**Document extract:**
▼▼▼

HTML普通按钮提交表单

Question

Please help me, I dont know why never enters in the condition "if (isset($_POST['buscar']))"

When you press the "button" I want to send a submit

if an error happens cancel the submit

otherwise send the submit

when in php, ask for the variable 'buscar' and is where the error happens

and do not understand why not enter the condition

<?php
# Load...
$data_buscar = array();

# Buscar...
if (isset($_POST['buscar']))
{
    if (!empty($_POST['id_ingrediente']))
    {
        $id_ingrediente = $_POST['id_ingrediente'];
        $query = "SELECT *
        FROM INGREDIENTE
        WHERE ID_INGREDIENTE = '$id_ingrediente';";
        $result = mysql_query($query);
        while ($row = mysql_fetch_assoc($result))
        {
            $data_buscar[] = $row;
        }
        mysql_free_result($result);
    }
}

?>

here display

<?php
    print_r($data_buscar);
?>

here is the function in javascript

<script type="text/javascript">

    window.onload = function()
    {
        document.form1.buscar.addEventListener("click", buscar_click);
    }

    function buscar_click(e)
    {
        if (//something)
        {
            alert("err");
        }
        else
        {
            document.form1.submit();
        }
    }

<body>
    <form name="form1" action="organizador.php" method="post" target="_self">
        <label>Id del Ingrediente:</label>
        <input class="textbox" type="text" name="id_ingrediente">
        <input class="but" type="button" name="buscar" value="Buscar">
    </form>
</body>

:)

Answer 1

If a form is submitted via AJAX the button value is not sent.

You can perform client side validation by checking for the error, and if one is present returning false which will cancel the default action of the button (to submit the form).

If there is no error, allow the button click to perform it's default action of submitting the form.

if (//error)
{
  alert("err");
  return false;
}

Answer 2

If You have 100 button in One form, Only one form button value will submit, where you click on.. (My Experience)

If you not click on button then button value Will not submit

Use Hidden input Field It Will WORK :)

<body>
    <form name="form1" action="organizador.php" method="post" target="_self">
        <label>Id del Ingrediente:</label>
        <input class="textbox" type="text" name="id_ingrediente">

        <input class="but" type="hidden" name="buscar" value="Buscar">

        <input class="but" type="button" value="Buscar">
    </form>
</body>

Answer 3

You don't have buscar in your $_POST . You only have id_ingrediente . Tht's why isset($_POST['buscar']) is false.

You have to write:

if ( isset($_POST['id_ingrediente'])) ...

Or something similar.

▲▲▲

From the PHP form-submission thread, extract the passage starting with "You can perform" and going on through "if (//error)". You won't need the listing for any of this.

**Available data:**
▼▼▼

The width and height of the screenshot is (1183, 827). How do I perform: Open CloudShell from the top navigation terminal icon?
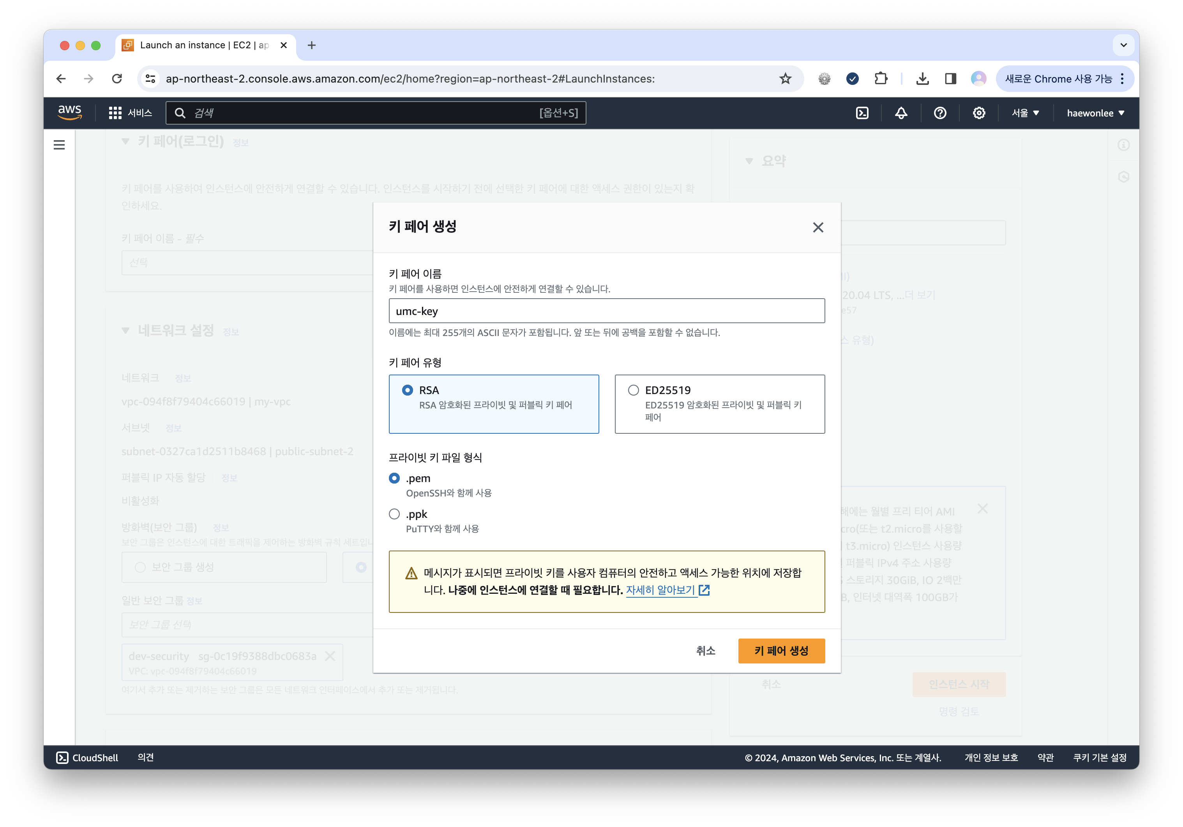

▲▲▲

**Result of the task:**
You can perform client side validation by checking for the error, and if one is present returning false which will cancel the default action of the button (to submit the form).

If there is no error, allow the button click to perform it's default action of submitting the form.

if (//error)